[Aim of the task] Update the records below by replacing every instance of "coordinate pair" with "pair of values", leaving all other text unchanged.

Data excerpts
== Segment start ==

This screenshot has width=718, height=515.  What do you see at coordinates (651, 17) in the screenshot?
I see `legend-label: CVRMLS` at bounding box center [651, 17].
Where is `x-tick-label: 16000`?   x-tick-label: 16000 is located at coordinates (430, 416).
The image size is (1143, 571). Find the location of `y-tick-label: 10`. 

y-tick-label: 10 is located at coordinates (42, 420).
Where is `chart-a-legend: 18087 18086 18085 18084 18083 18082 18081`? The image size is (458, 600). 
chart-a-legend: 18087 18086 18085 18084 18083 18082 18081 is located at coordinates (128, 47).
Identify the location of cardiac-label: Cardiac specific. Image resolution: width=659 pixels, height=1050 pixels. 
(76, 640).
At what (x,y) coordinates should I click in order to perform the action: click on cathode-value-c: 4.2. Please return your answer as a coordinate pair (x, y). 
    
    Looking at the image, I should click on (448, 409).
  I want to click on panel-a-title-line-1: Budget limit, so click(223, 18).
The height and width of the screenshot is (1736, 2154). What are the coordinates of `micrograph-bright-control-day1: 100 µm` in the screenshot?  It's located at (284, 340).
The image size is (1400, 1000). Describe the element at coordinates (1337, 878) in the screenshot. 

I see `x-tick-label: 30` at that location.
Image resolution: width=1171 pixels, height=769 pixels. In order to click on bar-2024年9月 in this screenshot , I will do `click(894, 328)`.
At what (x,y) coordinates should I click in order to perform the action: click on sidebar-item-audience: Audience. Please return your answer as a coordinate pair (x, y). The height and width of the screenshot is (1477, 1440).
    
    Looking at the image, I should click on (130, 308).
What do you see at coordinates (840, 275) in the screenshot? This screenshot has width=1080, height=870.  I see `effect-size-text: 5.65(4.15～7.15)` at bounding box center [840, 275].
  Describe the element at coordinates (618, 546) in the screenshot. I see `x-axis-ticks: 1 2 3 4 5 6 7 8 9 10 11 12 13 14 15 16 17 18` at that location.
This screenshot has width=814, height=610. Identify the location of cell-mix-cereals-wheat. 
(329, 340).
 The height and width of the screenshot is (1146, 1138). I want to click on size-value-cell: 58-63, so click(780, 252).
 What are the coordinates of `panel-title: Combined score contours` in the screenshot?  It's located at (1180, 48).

== Segment end ==

[Answer space]
This screenshot has width=718, height=515.  What do you see at coordinates (651, 17) in the screenshot?
I see `legend-label: CVRMLS` at bounding box center [651, 17].
Where is `x-tick-label: 16000`?   x-tick-label: 16000 is located at coordinates (430, 416).
The image size is (1143, 571). Find the location of `y-tick-label: 10`. 

y-tick-label: 10 is located at coordinates (42, 420).
Where is `chart-a-legend: 18087 18086 18085 18084 18083 18082 18081`? The image size is (458, 600). 
chart-a-legend: 18087 18086 18085 18084 18083 18082 18081 is located at coordinates (128, 47).
Identify the location of cardiac-label: Cardiac specific. Image resolution: width=659 pixels, height=1050 pixels. 
(76, 640).
At what (x,y) coordinates should I click in order to perform the action: click on cathode-value-c: 4.2. Please return your answer as a pair of values (x, y). 
    
    Looking at the image, I should click on (448, 409).
  I want to click on panel-a-title-line-1: Budget limit, so click(223, 18).
The height and width of the screenshot is (1736, 2154). What are the coordinates of `micrograph-bright-control-day1: 100 µm` in the screenshot?  It's located at (284, 340).
The image size is (1400, 1000). Describe the element at coordinates (1337, 878) in the screenshot. 

I see `x-tick-label: 30` at that location.
Image resolution: width=1171 pixels, height=769 pixels. In order to click on bar-2024年9月 in this screenshot , I will do `click(894, 328)`.
At what (x,y) coordinates should I click in order to perform the action: click on sidebar-item-audience: Audience. Please return your answer as a pair of values (x, y). The height and width of the screenshot is (1477, 1440).
    
    Looking at the image, I should click on (130, 308).
What do you see at coordinates (840, 275) in the screenshot? This screenshot has width=1080, height=870.  I see `effect-size-text: 5.65(4.15～7.15)` at bounding box center [840, 275].
  Describe the element at coordinates (618, 546) in the screenshot. I see `x-axis-ticks: 1 2 3 4 5 6 7 8 9 10 11 12 13 14 15 16 17 18` at that location.
This screenshot has width=814, height=610. Identify the location of cell-mix-cereals-wheat. 
(329, 340).
 The height and width of the screenshot is (1146, 1138). I want to click on size-value-cell: 58-63, so click(780, 252).
 What are the coordinates of `panel-title: Combined score contours` in the screenshot?  It's located at (1180, 48).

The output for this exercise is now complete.